◆ **What the task requires**: Skip pictures in the listing below; copy exactly the lines from the one with "Image resolution: width=474" through the one with "Given: Click the zoom out canvas icon", inclusive.
* * * * * * *
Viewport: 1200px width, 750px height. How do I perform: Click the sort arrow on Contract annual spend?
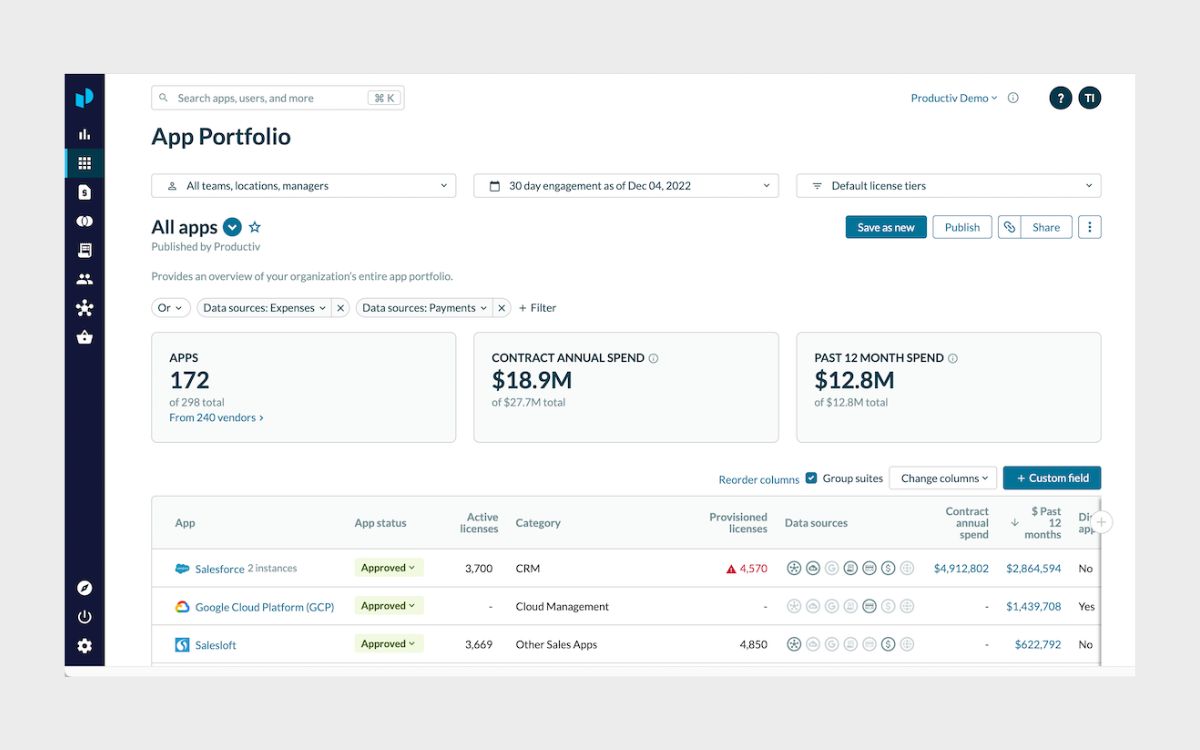click(1013, 522)
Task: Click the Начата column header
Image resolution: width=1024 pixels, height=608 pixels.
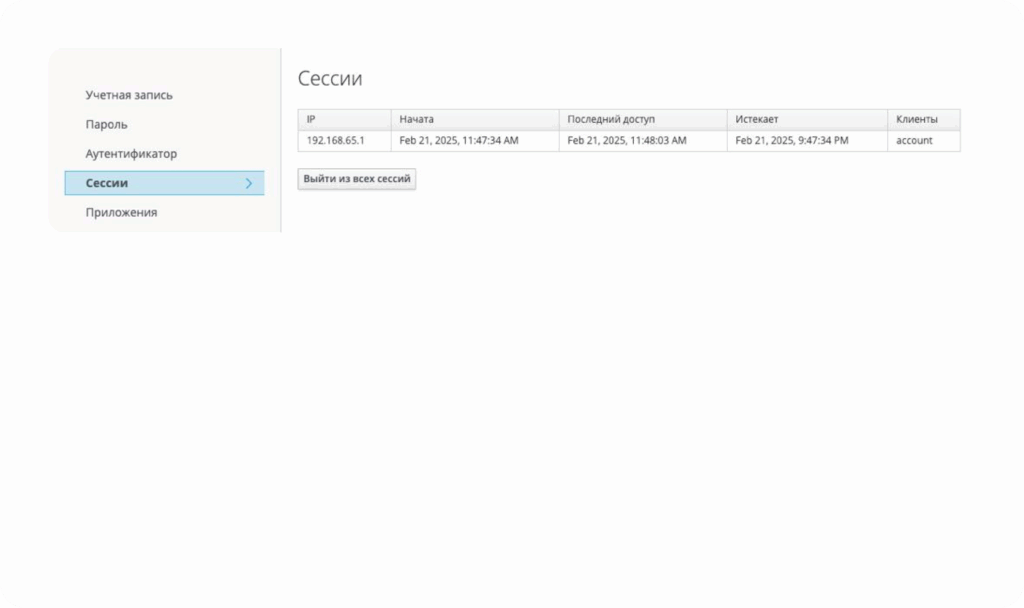Action: point(417,119)
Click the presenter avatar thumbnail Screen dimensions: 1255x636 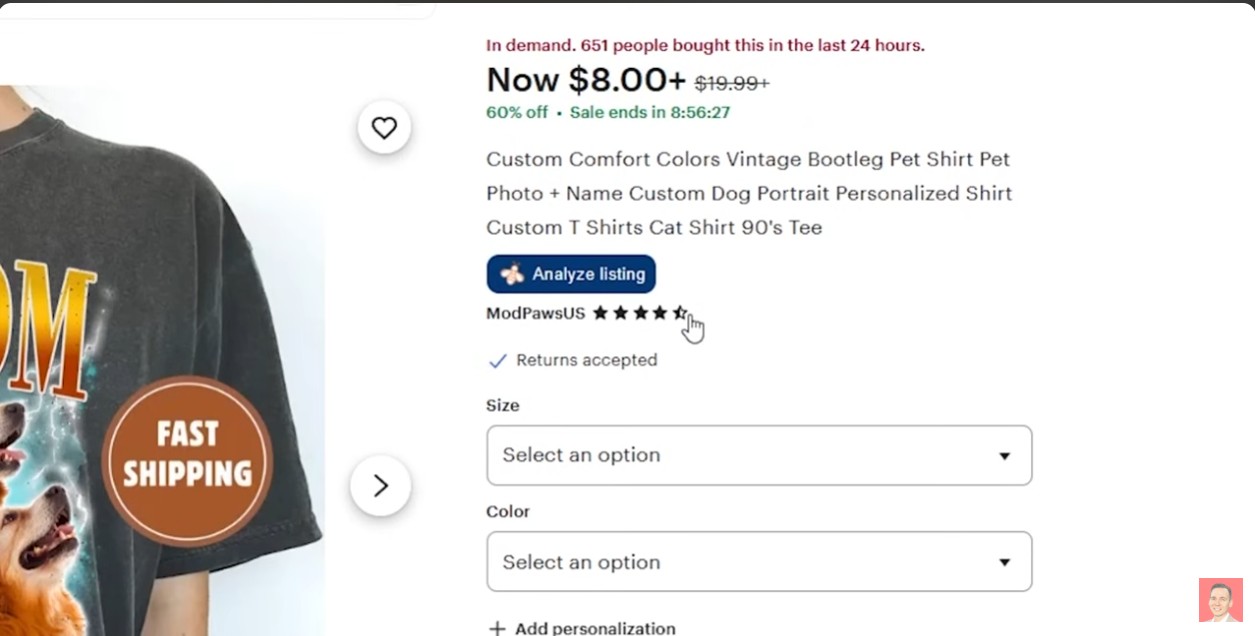[1220, 600]
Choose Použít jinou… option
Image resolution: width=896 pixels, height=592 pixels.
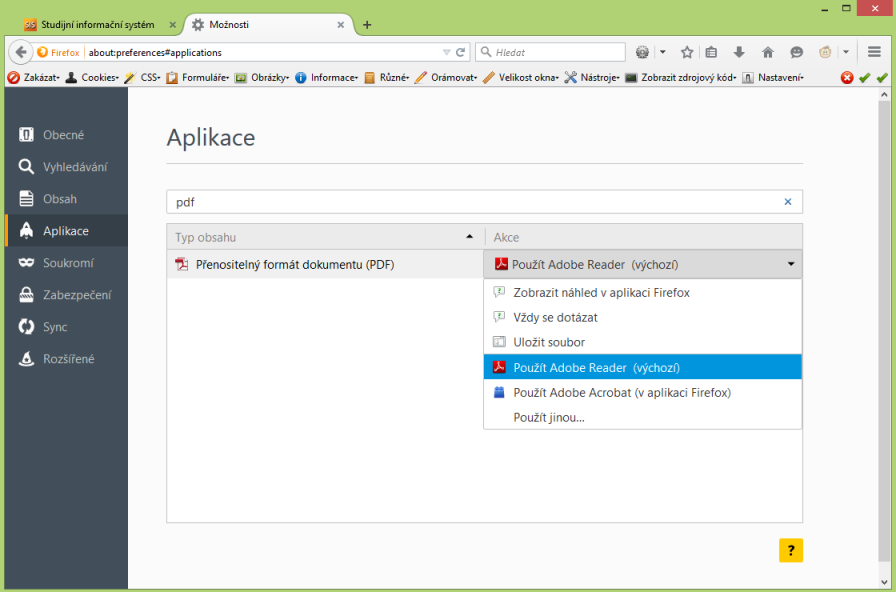tap(549, 418)
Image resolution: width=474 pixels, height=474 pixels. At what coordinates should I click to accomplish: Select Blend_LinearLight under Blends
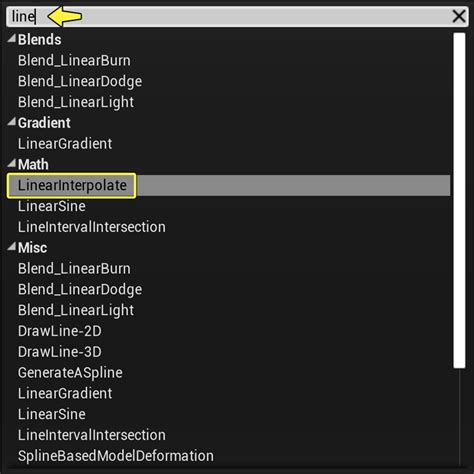click(x=76, y=102)
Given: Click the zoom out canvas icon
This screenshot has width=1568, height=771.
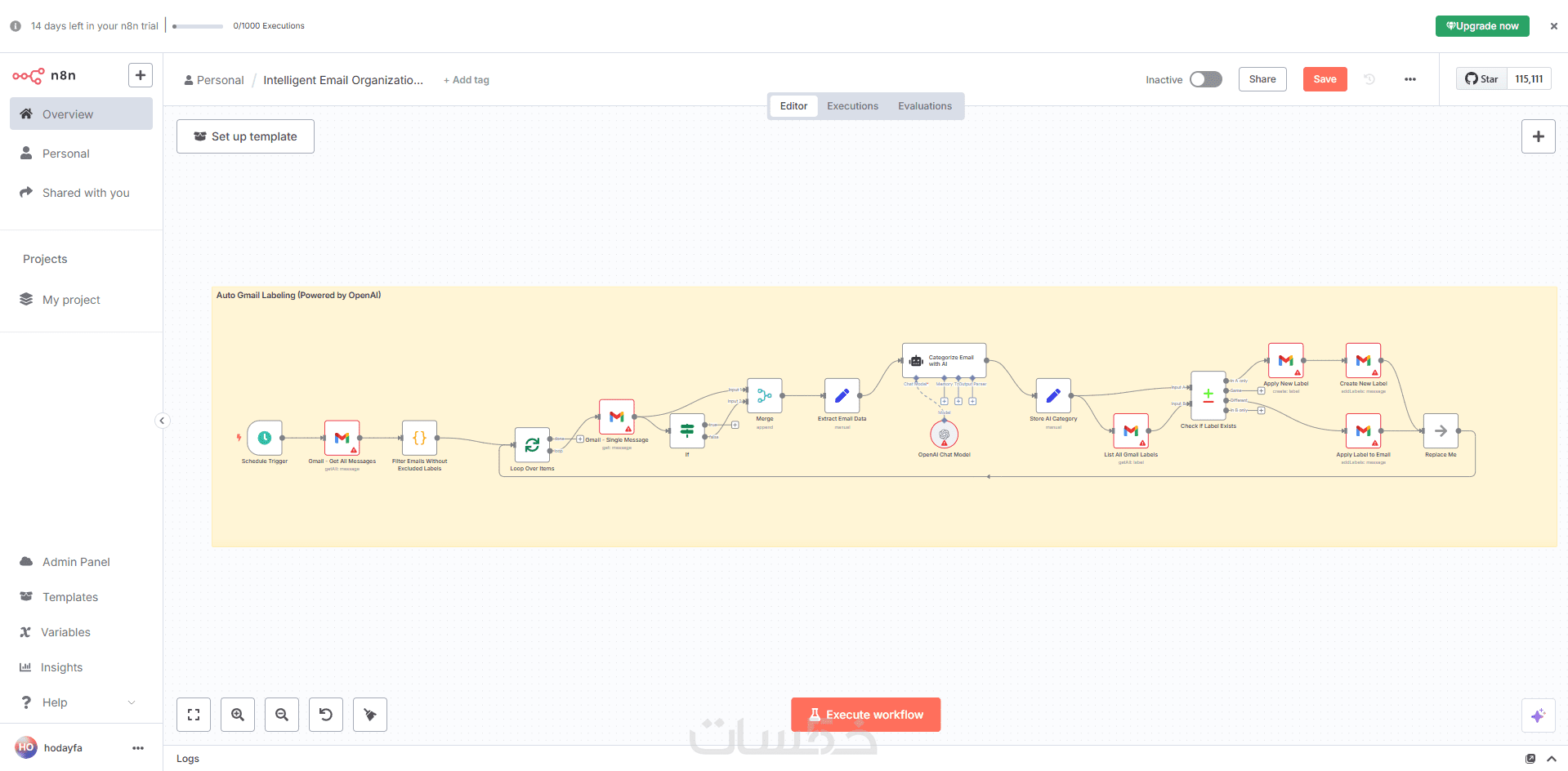Looking at the screenshot, I should [282, 715].
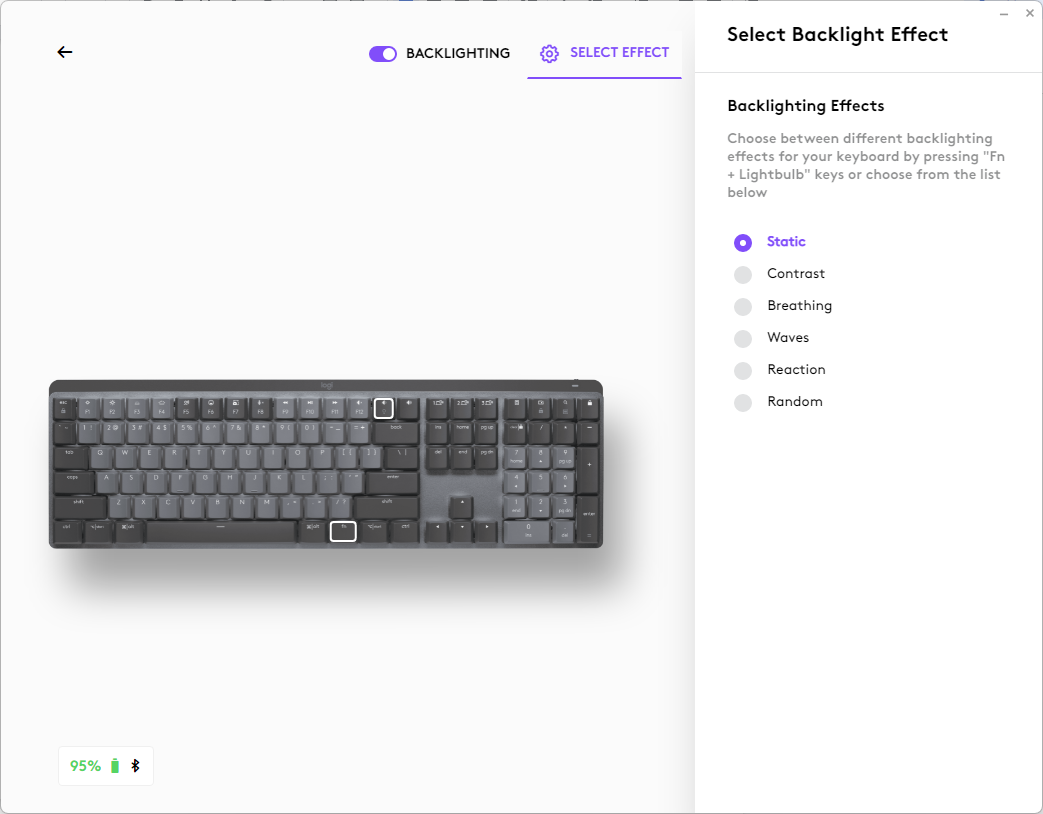Enable the Breathing backlight effect
The width and height of the screenshot is (1043, 814).
[743, 307]
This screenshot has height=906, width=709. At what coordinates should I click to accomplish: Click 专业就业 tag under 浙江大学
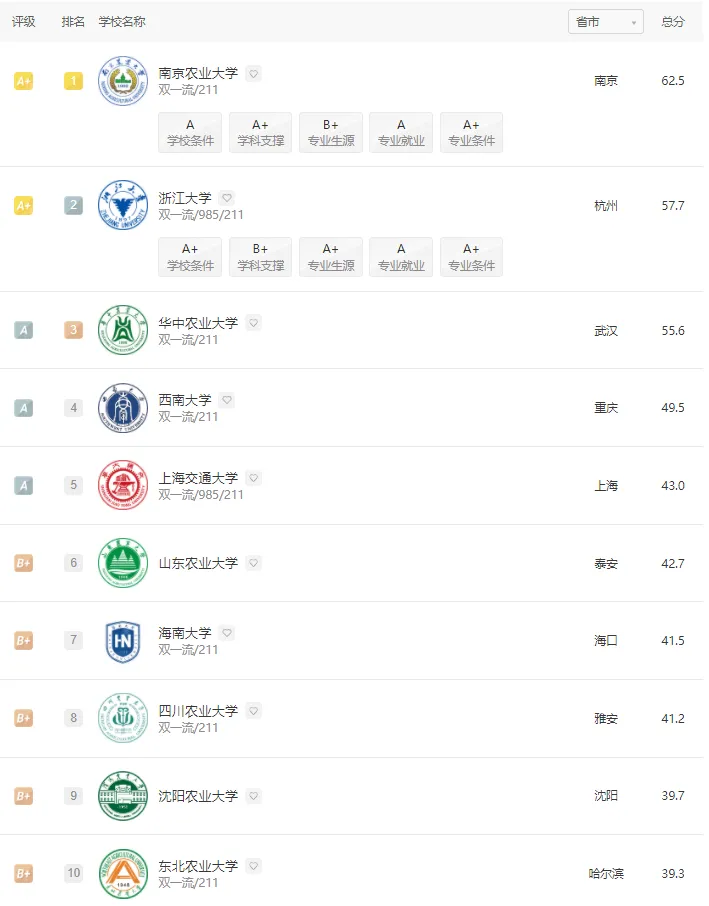coord(401,257)

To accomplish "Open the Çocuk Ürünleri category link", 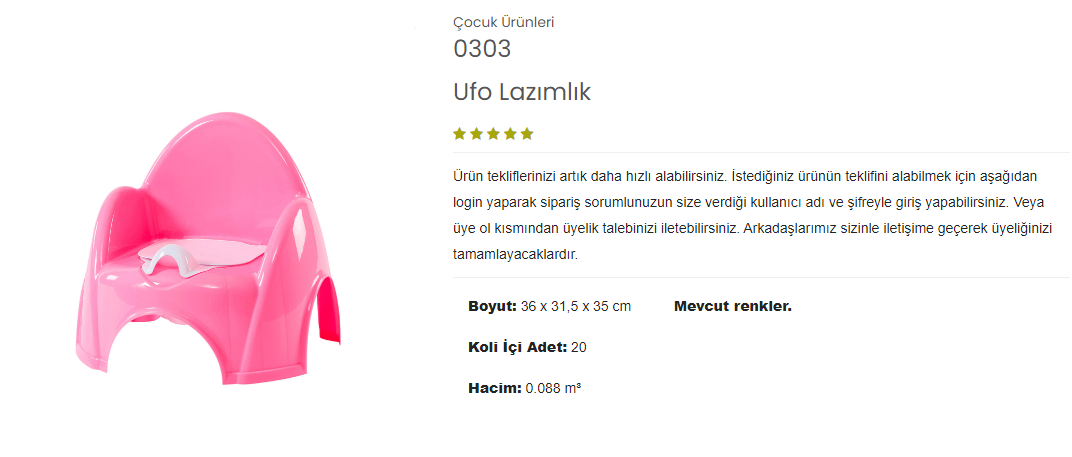I will click(x=503, y=22).
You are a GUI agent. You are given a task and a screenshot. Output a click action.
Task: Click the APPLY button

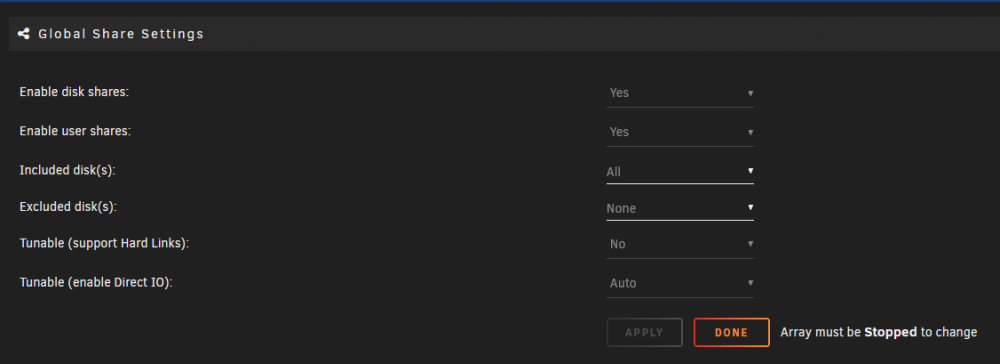pos(645,333)
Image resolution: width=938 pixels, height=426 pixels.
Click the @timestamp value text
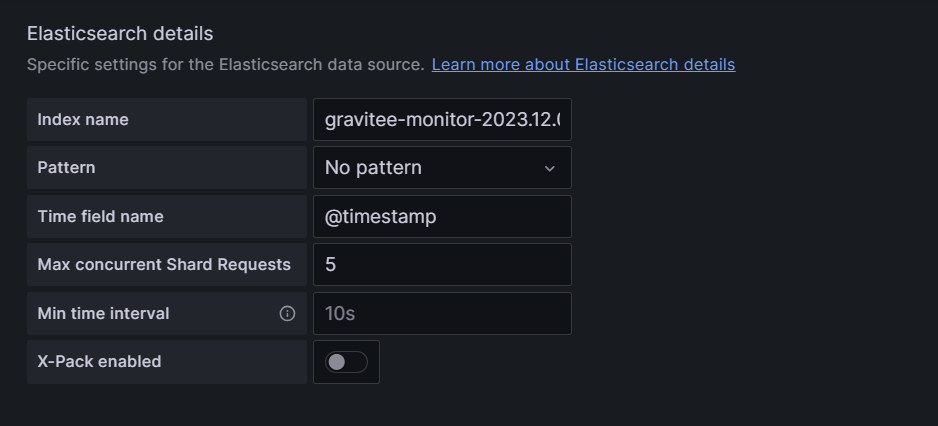click(x=381, y=216)
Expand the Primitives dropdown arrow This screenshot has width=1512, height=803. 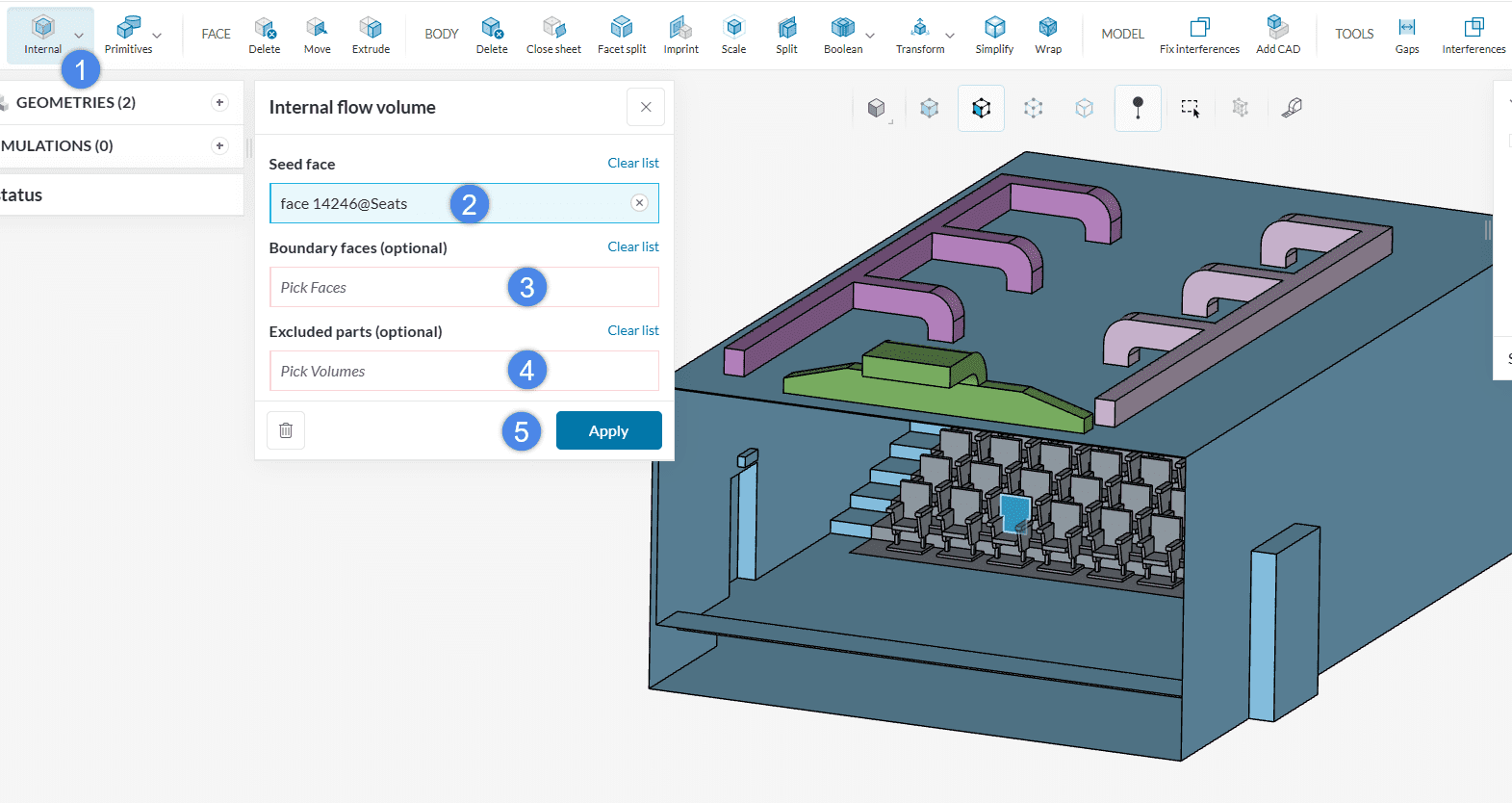157,37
* * * * * * *
◆ **Result for this exercise**:
Image resolution: width=474 pixels, height=474 pixels. At what coordinates should I click to accomplish: Select Blend_LinearLight under Blends
click(x=76, y=102)
Given: Click the zoom out canvas icon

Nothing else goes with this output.